Вероника поморщилась:
- Еще хуже.
- Но ведь там ты нашла выход и справилась. И сегодня тоже справилась. Ты ведь эту симулянтку в дом всё-таки не пустила.
- Ну да, - поразмыслив, согласилась Вероника.
- А я, в свою очередь, выставил её за ворота и чуток пуганул. Думаю, больше не придёт. И кодле своей накрепко заповедает.
- Хорошо бы. А зачем она вообще приходила?
- Во-первых, разнюхать: что за дом, что имеется внутри, чем поживиться можно. Что за хозяева, можно ли их продавить, заставить поделиться хоть чем-нибудь. А во-вторых, за халявой. На халяву полечиться, угоститься, спереть что-нибудь. А потом еще и рассказывать всем подряд, опытом делиться.
- Вот же гадина! – искренне сказала Вероника.
- На самом деле, таких не много. Тебе просто не повезло нарваться на особо мерзкий экземпляр. Но если я что-то в людях понимаю, для нас она теперь не опасна. Зато другим примется гадить с удвоенной энергией, будет мстить всему миру за свой сегодняшний позор. Так что в другой раз можешь смело идти в посёлок. А то смотри, сходим вместе. Там разойдемся каждый по своей надобности, а после пересечемся, да обратно двинем.
- Хорошо, я буду иметь в виду, - кивнула Вероника. – Но я сперва сама попробую. Хорошо?
***
Она попробовала уже на следующей неделе. И была буквально поражена: и в магазине, и в аптеке, и во всех прочих местах простые люди её узнавали, улыбались навстречу, приветливо здоровались. А той стаи злобных тёток было не видать. Вероника улыбалась, ответно здоровалась, а сама удивлялась: как такое могло быть? Словно бы она пришла в совершенно другое место. Или за неполную неделю в поселке полностью сменили всех жителей.

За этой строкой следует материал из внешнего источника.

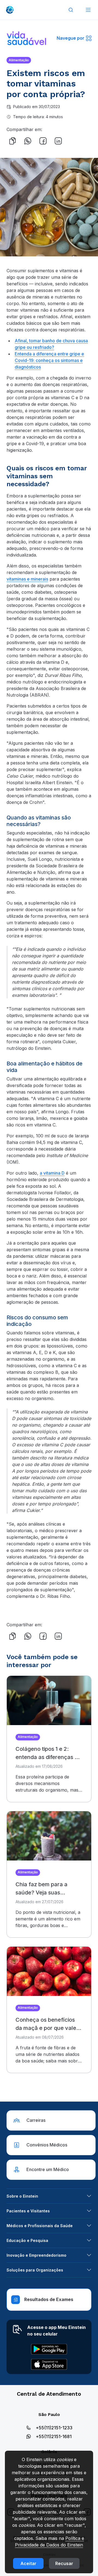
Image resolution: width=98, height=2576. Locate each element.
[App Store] (49, 2364)
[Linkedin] (58, 141)
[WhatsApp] (28, 141)
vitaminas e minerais (27, 579)
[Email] (73, 141)
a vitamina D (52, 1173)
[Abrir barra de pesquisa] (70, 10)
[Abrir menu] (88, 10)
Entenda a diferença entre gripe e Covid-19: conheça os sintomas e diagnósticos (49, 360)
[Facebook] (43, 141)
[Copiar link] (13, 141)
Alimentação (19, 60)
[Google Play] (49, 2349)
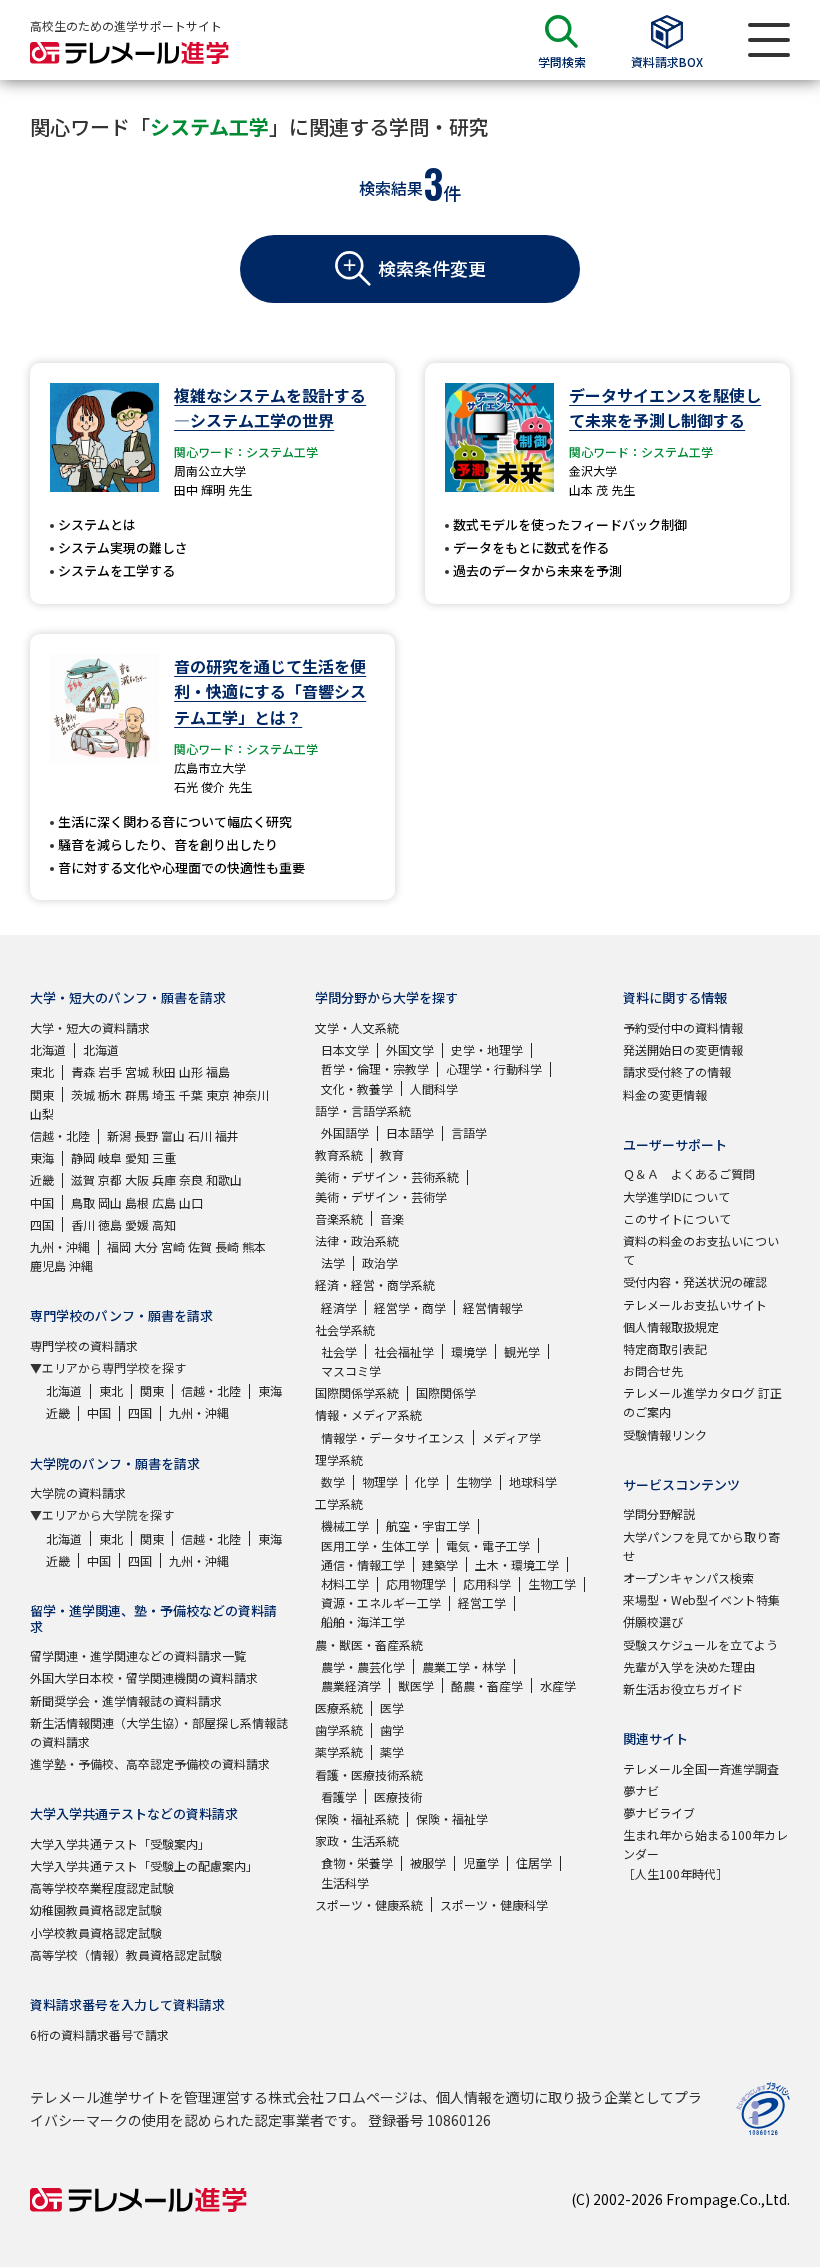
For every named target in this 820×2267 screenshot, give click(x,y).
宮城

Валерик, когда она рассказала ему об этом, лишь пожал плечами.
- Это совершенно естественно. Есть люди светлые, они вокруг себя распространяют позитив. Видишь такого человека, и сразу настроение поднимается, хочется улыбнуться. А та тётка, она как раз наоборот, разбрасывала вокруг себя душевную грязь. Смердело от неё как от помойки. Она исчезла ли, переменилась ли, дома ли засела, но в посёлке без неё душевного света стало не в пример больше. Это ты и заметила. Да и все теперь заметят. Может, если эффект закрепится, в другой раз и тётку эту поселковые сами окоротят.

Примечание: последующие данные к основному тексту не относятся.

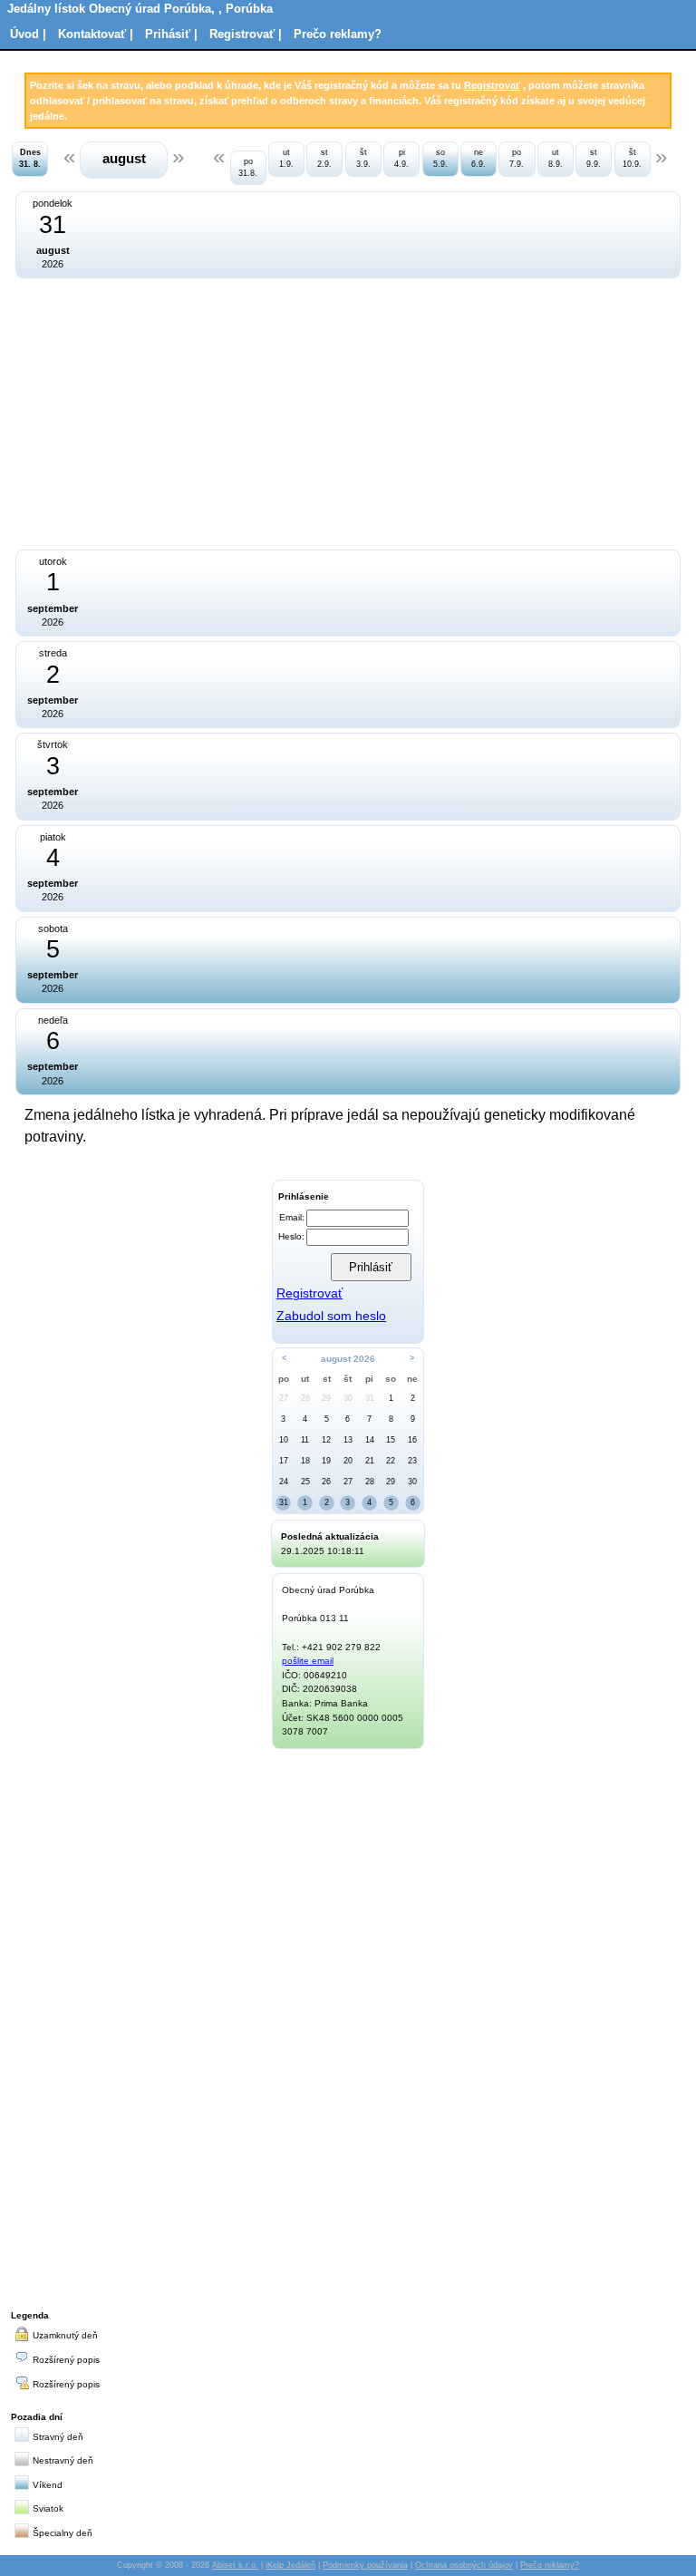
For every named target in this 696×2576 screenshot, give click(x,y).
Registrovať (492, 85)
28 (305, 1398)
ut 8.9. (555, 158)
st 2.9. (324, 158)
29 (326, 1398)
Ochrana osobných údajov (464, 2565)
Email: (291, 1217)
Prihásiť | (171, 34)
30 (348, 1398)
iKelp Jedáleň (290, 2565)
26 (326, 1481)
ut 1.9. (286, 158)
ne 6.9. (478, 158)
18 (305, 1460)
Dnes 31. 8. (30, 158)
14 (369, 1439)
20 (348, 1460)
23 (412, 1460)
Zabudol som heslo (331, 1316)
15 (390, 1439)
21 (369, 1460)
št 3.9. (363, 158)
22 (390, 1460)
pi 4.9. (401, 158)
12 (326, 1439)
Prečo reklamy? (338, 34)
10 (283, 1439)
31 (369, 1398)
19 (326, 1460)
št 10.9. (632, 158)
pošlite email (308, 1661)
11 (305, 1439)
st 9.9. (593, 158)
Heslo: (291, 1236)
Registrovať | (245, 34)
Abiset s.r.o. (235, 2565)
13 (348, 1439)
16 (412, 1439)
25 (305, 1481)
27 (283, 1398)
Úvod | (28, 34)
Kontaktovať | (95, 34)
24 (283, 1481)
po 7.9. (516, 158)
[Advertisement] (195, 412)
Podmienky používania (365, 2565)
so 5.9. (440, 158)
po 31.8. (247, 167)
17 (283, 1460)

- Ты так просто об этом говоришь, словно это что-то естественное, - удивилась Вероника.
- Конечно, естественное. Обычные законы социума. Только я терминологию использую свою. И в итоге картинка получается несколько иная. И вообще, хватит философствовать. Пока ты ходила, я оладьев нажарил. Айда чай пить, пока они не остыли.